START Given data

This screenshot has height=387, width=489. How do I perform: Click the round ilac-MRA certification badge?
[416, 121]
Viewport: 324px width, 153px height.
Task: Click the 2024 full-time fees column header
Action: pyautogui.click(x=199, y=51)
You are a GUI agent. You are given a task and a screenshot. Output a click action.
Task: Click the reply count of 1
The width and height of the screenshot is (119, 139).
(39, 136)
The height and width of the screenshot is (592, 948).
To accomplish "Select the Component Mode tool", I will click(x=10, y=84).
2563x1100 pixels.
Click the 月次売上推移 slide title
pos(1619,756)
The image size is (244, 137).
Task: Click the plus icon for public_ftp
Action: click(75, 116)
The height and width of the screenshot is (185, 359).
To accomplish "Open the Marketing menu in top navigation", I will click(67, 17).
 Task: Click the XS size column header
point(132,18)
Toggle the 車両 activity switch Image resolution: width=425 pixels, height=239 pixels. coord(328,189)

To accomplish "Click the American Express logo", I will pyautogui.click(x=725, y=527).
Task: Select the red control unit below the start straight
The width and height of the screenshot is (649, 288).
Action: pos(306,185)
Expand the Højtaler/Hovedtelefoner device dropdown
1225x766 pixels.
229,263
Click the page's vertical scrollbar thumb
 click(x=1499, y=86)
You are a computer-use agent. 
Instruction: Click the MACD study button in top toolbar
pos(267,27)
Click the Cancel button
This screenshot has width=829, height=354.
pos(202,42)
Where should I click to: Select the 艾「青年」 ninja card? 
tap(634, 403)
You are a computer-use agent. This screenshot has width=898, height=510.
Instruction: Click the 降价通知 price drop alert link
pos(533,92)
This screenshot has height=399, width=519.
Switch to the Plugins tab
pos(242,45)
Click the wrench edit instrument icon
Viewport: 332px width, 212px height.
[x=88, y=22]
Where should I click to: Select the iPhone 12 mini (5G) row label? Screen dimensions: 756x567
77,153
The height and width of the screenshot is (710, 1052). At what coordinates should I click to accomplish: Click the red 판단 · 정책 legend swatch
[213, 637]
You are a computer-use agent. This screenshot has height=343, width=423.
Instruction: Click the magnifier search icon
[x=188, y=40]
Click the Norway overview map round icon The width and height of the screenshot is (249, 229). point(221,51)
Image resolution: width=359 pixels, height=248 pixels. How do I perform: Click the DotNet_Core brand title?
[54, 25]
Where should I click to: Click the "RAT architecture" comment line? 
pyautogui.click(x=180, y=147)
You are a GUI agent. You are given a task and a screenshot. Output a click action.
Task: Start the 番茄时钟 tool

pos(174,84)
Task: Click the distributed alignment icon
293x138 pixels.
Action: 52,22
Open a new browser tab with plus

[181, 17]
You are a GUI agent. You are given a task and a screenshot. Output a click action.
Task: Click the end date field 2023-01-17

END Given data

> _Description of the task_
A single number is the whole answer: the count of lines above that hold "will".

> _Answer area_
3